**Task item**
All that should be output is the block of lines below from the line with "You are a computer-use agent. 545x281 pixels." to the line with "You are a computer-use agent. The", both included, exactly as written.

Collected data
==============================

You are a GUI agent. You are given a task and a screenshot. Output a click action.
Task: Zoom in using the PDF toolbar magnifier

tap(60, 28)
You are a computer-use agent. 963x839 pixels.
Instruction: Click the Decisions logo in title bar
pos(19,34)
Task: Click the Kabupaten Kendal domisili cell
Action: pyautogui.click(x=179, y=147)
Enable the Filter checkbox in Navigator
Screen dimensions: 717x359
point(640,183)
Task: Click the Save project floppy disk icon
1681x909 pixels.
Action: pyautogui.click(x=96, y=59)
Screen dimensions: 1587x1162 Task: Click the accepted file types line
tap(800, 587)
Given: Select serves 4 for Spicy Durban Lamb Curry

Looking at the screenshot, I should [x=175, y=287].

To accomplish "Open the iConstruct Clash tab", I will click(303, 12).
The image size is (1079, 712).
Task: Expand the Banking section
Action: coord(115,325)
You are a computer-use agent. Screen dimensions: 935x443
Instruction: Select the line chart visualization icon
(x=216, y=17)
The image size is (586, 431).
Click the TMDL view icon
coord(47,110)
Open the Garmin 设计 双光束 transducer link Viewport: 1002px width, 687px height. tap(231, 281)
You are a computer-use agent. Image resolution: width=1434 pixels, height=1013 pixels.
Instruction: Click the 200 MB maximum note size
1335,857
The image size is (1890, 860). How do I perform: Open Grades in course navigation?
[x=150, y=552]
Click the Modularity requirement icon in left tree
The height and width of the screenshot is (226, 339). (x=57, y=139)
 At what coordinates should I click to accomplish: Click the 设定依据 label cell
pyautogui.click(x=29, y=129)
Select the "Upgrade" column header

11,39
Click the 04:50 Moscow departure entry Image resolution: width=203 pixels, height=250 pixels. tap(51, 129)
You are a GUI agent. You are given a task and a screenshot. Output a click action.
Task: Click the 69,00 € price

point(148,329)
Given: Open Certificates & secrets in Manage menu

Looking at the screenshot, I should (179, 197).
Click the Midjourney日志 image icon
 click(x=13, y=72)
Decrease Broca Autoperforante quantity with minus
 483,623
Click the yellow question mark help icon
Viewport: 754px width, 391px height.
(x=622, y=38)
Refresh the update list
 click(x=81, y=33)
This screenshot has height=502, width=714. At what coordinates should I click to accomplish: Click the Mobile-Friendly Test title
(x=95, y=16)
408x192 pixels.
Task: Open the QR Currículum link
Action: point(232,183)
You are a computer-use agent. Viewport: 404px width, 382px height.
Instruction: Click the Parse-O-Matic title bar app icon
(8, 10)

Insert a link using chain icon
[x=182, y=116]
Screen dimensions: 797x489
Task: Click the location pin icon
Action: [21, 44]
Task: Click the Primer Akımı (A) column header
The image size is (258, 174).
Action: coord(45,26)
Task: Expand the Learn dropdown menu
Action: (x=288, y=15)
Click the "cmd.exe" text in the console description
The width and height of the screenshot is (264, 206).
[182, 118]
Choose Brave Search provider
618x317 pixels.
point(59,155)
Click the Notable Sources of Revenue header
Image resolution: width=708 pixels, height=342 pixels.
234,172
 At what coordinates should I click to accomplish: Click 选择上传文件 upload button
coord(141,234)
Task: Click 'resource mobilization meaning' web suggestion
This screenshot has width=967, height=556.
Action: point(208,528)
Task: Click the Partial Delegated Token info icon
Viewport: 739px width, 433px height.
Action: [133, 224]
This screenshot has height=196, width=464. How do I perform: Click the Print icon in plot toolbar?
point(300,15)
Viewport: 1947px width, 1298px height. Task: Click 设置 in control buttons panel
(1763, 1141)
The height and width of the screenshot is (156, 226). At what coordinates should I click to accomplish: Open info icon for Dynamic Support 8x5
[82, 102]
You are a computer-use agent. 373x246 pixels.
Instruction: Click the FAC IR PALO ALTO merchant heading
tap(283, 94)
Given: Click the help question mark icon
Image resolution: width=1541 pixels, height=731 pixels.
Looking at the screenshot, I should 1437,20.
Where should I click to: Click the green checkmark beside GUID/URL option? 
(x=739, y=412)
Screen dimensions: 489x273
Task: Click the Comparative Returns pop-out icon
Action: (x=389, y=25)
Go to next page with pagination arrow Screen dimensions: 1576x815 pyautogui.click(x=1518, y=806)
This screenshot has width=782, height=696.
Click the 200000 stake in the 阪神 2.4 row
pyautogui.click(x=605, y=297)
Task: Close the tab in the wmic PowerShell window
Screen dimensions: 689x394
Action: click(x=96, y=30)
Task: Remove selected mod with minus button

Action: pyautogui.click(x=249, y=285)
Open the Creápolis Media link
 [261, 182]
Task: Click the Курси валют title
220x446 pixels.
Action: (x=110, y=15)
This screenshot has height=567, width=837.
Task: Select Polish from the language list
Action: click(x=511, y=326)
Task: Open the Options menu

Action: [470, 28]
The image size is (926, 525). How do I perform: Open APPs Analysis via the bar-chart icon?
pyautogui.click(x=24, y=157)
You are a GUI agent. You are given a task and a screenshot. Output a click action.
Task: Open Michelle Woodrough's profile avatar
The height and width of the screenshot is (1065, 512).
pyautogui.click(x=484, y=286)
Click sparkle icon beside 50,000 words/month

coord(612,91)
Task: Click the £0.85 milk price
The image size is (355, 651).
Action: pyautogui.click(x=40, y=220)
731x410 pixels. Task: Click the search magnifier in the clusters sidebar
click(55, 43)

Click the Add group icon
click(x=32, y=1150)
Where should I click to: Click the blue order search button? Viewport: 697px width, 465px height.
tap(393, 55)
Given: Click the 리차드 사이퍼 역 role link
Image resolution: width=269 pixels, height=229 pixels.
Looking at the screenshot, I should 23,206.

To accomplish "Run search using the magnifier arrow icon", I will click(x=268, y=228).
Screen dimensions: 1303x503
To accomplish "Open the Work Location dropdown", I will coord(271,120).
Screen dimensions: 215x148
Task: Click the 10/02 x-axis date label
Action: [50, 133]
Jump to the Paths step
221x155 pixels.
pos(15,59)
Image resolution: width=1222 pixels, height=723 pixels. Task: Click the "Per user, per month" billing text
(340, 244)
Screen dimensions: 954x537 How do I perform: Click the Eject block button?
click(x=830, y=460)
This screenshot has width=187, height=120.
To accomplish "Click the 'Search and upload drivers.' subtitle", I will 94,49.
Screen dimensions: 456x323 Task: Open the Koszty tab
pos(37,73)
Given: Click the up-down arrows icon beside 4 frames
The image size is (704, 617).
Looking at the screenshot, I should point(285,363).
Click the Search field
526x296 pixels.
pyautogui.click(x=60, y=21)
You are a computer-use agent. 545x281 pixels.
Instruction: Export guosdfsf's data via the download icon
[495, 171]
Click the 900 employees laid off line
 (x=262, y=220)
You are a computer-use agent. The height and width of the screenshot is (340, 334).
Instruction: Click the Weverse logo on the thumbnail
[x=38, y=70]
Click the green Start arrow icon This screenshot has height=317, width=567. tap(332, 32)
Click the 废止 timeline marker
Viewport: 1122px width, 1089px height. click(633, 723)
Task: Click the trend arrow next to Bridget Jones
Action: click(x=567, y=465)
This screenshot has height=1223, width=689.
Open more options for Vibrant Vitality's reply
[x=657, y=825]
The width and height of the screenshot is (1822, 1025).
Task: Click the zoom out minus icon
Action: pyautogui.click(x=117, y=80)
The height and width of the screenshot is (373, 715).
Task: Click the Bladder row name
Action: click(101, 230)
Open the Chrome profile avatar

==============================

**Exercise solution**
You are a computer-use agent. 545x281 pixels.
Instruction: Export guosdfsf's data via the download icon
[495, 171]
Click the 900 employees laid off line
 (x=262, y=220)
You are a computer-use agent. The height and width of the screenshot is (340, 334).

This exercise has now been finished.